As with Trump, Noem favors social media for getting her messages publicized unchallenged – even if her message is touting Texas dentists.
Speaking of which, Travelers United, a consumer travel non-profit organization, filed suit against Noem seeking clarification as to whether or what compensation she received for her posting.
“Someone with a very busy job does not take time off of that job to make a free advertisement for medical services in another state. There are many dentists and cosmetic dentists in South Dakota,” the Travel United lawsuit said.
“No one with an extremely important job in South Dakota would fly to Texas to receive dental treatment and then sit in that office and film an advertisement without some form of compensation,” the suit continued.
The allegation is that Noem is acting as a social influencer and such influencers have to clearly mark their advertising pitches as such.
Noem’s intro into the influencing field has also drawn the attention of Democratic state Sen.

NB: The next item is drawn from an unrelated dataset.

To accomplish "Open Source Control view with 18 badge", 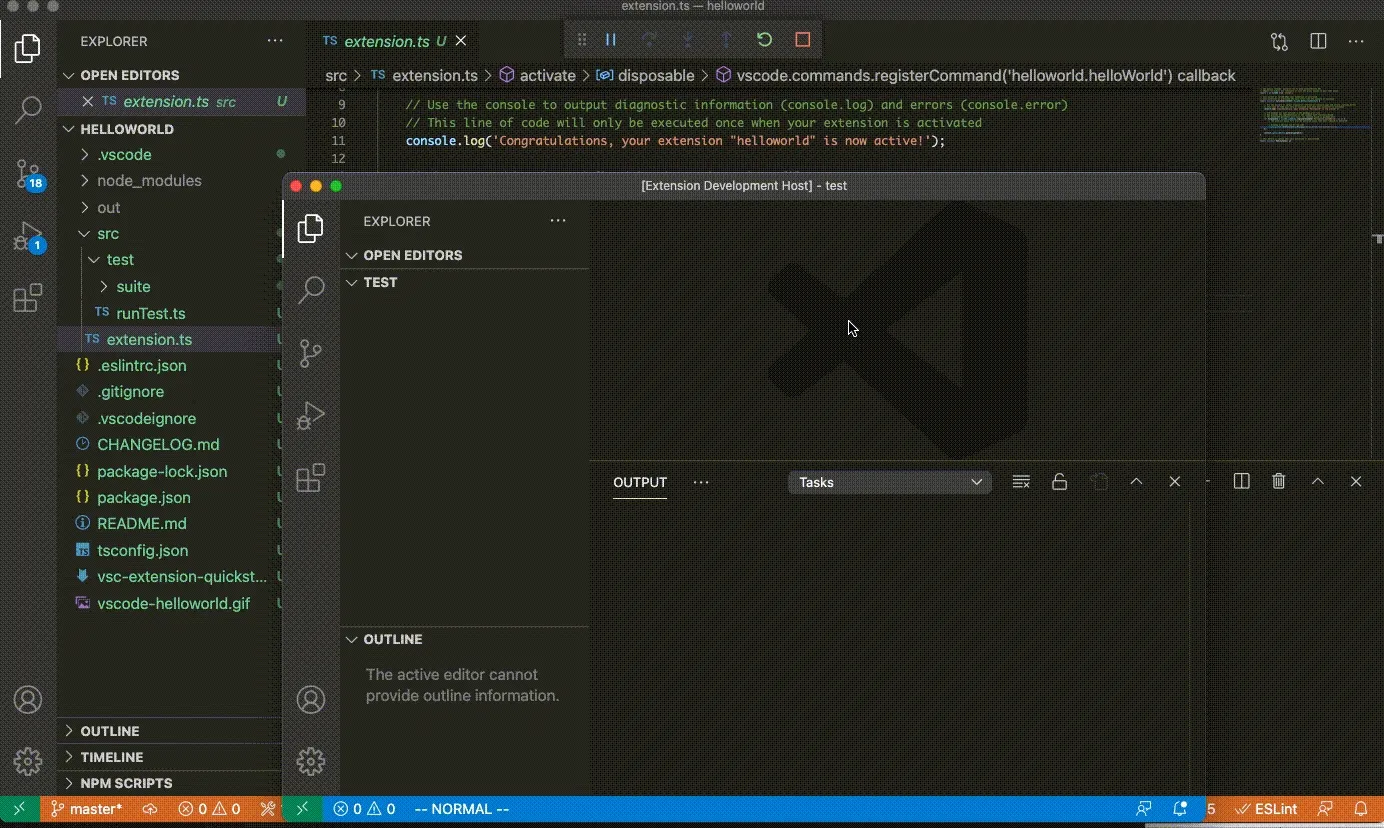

Reynold Nesiba, who has asked the Government Operations and Audit Committee to examine her performance.
“I just thought it was a very strange video about how much she enjoyed having her teeth done at that particular place,” Nesiba told the AP.
And, as with Trump declaring himself above all laws, Noem had not responded to public inquisitiveness or the lawsuit before she posted another commercial endorsement Mar. 14. This time she promoted Fit My Feet, a South Dakota [at least] company that fitted her tennis shoes and cowboy boots with custom insoles.
“They have totally built me inserts for running, separate ones for my cowboy boots. I’m gonna be perfect, I’m gonna be like bionic woman now,” she stated Mar. 14.
Bionic? Well, I’m a poor judge of the work people have done to their appearances. It has to be catastrophic before I can tell.
Perfect? Well, Noem certainly checks a lot of the Trump boxes though she has called Trump’s idol Vladimir Putin “evil.” Perfect for a Trump running mate; lousy for this country.
Heck, South Dakota’s family values governor has even been accused of having a long-running affair – with Trump advisor Corey Lewandowski. That could be another similarity between Trump and Noem.
In September of last year, DailyMail headlined: “EXCLUSIVE: Married South Dakota governor Kristi Noem and Trump advisor Corey Lewandowski have been having a years-long clandestine affair.”
It followed up that, “DailyMail.com uncovered evidence of Lewandowski and Noem's fling: Dozens of trips that mixed business with pleasure, private flights and luxury resort stays.”
And: “Neither denied the affair when asked by DailyMail.com. The Governor issued a statement attacking us for the timing of the article, while Lewandowski did not respond to a request for comment.”
Among those cited in DailyMail.com’s report, “Former Trump operative Charles Johnson wrote in a Substack post that he had seen them acting 'in a very flirtatious manner' at the August 2020 meeting of the Republican Attorneys General Association [RAGA] at The Cloister resort on Sea Island, Georgia.”
Noem has never been South Dakota’s attorney general. She later denied that she had had an affair with Lewandowski.
DailyMail.com’s salacious story is both lengthy and detailed, presenting “extensive evidence.” But while Noem’s purported behavior jibes perfectly with Trump’s braggadocio, he and his Magats might still adhere to a double standard – admiring “macho” men, but frightened by “loose” women.
Yes, there might be a reason Noem dodges the press.
Or maybe she’s just hoping that the publicity she gets with her endorsements displays a defiance of public norms that will appeal to Trump’s innate lawlessness. Or maybe she’s venturing into commercial influence peddling, seeing that as her only viable career step.